WHAT IS REQUIRED = Copy out every line, starting at the one containing "Viewport: 605px width, 482px" and ending at the last of the entries, and add 56 to each coordinate in the answers.

**** DATA ENTRIES ****

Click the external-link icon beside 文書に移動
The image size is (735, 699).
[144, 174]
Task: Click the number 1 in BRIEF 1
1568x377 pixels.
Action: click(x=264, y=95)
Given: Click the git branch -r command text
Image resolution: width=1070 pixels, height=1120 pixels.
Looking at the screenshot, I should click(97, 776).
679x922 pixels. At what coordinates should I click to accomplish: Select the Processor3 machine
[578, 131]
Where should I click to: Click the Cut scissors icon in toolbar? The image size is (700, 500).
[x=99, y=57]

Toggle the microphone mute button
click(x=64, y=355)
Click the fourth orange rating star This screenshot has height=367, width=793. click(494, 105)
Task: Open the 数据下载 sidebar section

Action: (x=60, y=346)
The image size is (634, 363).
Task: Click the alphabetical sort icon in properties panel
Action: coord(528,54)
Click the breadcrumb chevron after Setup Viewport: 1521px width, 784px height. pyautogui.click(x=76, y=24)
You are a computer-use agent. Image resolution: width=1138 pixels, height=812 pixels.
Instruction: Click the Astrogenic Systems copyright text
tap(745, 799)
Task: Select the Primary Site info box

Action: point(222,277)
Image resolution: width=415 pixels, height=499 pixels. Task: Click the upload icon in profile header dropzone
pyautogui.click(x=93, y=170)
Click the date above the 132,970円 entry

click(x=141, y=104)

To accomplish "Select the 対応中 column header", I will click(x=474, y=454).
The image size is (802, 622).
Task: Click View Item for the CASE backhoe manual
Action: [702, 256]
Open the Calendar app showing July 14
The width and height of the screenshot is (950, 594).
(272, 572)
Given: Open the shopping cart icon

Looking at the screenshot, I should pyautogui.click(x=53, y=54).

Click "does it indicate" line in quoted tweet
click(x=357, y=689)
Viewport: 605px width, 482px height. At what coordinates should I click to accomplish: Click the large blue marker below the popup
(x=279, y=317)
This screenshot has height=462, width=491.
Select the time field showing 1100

****

TASK RESULT =
Viewport: 605px width, 482px height. At what coordinates should I click to accomplish: Click the large blue marker below the popup
(x=335, y=373)
This screenshot has height=462, width=491.
Select the time field showing 1100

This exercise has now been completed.